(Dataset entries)
-- Opening Marker --

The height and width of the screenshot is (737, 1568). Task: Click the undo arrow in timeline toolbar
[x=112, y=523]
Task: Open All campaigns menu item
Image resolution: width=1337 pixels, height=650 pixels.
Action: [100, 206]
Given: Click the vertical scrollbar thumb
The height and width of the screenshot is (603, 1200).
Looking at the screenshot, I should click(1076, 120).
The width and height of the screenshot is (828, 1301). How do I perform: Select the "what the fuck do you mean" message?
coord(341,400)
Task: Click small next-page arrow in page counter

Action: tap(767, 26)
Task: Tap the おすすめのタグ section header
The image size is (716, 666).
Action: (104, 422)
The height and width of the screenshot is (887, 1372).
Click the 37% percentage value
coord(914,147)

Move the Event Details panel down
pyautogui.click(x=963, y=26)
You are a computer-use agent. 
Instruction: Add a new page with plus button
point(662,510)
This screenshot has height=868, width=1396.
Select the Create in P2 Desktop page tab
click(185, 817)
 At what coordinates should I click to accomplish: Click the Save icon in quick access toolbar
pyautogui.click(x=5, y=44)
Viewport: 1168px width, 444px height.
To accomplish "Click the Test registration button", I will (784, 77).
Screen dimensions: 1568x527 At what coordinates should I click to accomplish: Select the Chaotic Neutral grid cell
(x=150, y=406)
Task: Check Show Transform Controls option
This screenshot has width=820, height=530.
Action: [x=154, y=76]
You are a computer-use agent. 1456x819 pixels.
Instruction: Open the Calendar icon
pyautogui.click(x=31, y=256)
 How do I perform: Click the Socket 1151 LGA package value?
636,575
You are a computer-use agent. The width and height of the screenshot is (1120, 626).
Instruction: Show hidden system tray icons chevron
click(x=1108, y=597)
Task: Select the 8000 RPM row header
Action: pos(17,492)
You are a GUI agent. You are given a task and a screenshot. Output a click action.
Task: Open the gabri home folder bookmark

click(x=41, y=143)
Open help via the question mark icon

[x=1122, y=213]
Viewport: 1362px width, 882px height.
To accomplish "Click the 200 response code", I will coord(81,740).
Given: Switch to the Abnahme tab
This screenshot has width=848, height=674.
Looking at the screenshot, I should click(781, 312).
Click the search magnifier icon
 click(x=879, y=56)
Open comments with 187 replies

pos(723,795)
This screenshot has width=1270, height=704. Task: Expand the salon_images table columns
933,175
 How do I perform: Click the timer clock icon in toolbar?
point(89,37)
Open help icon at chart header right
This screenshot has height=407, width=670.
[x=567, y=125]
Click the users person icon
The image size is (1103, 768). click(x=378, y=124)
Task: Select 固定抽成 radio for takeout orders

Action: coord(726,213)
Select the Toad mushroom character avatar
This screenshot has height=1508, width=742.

-- Closing Marker --

Description of the task: Transcribe the records exactly as given.

Task response:
The height and width of the screenshot is (737, 1568). Task: Click the undo arrow in timeline toolbar
[x=112, y=523]
Task: Open All campaigns menu item
Image resolution: width=1337 pixels, height=650 pixels.
Action: [100, 206]
Given: Click the vertical scrollbar thumb
The height and width of the screenshot is (603, 1200).
Looking at the screenshot, I should click(1076, 120).
The width and height of the screenshot is (828, 1301). How do I perform: Select the "what the fuck do you mean" message?
coord(341,400)
Task: Click small next-page arrow in page counter

Action: tap(767, 26)
Task: Tap the おすすめのタグ section header
The image size is (716, 666).
Action: (104, 422)
The height and width of the screenshot is (887, 1372).
Click the 37% percentage value
coord(914,147)

Move the Event Details panel down
pyautogui.click(x=963, y=26)
You are a computer-use agent. 
Instruction: Add a new page with plus button
point(662,510)
This screenshot has height=868, width=1396.
Select the Create in P2 Desktop page tab
click(185, 817)
 At what coordinates should I click to accomplish: Click the Save icon in quick access toolbar
pyautogui.click(x=5, y=44)
Viewport: 1168px width, 444px height.
To accomplish "Click the Test registration button", I will (784, 77).
Screen dimensions: 1568x527 At what coordinates should I click to accomplish: Select the Chaotic Neutral grid cell
(x=150, y=406)
Task: Check Show Transform Controls option
This screenshot has width=820, height=530.
Action: [x=154, y=76]
You are a computer-use agent. 1456x819 pixels.
Instruction: Open the Calendar icon
pyautogui.click(x=31, y=256)
 How do I perform: Click the Socket 1151 LGA package value?
636,575
You are a computer-use agent. The width and height of the screenshot is (1120, 626).
Instruction: Show hidden system tray icons chevron
click(x=1108, y=597)
Task: Select the 8000 RPM row header
Action: pos(17,492)
You are a GUI agent. You are given a task and a screenshot. Output a click action.
Task: Open the gabri home folder bookmark

click(x=41, y=143)
Open help via the question mark icon

[x=1122, y=213]
Viewport: 1362px width, 882px height.
To accomplish "Click the 200 response code", I will coord(81,740).
Given: Switch to the Abnahme tab
This screenshot has width=848, height=674.
Looking at the screenshot, I should click(781, 312).
Click the search magnifier icon
 click(x=879, y=56)
Open comments with 187 replies

pos(723,795)
This screenshot has width=1270, height=704. Task: Expand the salon_images table columns
933,175
 How do I perform: Click the timer clock icon in toolbar?
point(89,37)
Open help icon at chart header right
This screenshot has height=407, width=670.
[x=567, y=125]
Click the users person icon
The image size is (1103, 768). click(x=378, y=124)
Task: Select 固定抽成 radio for takeout orders

Action: coord(726,213)
Select the Toad mushroom character avatar
This screenshot has height=1508, width=742.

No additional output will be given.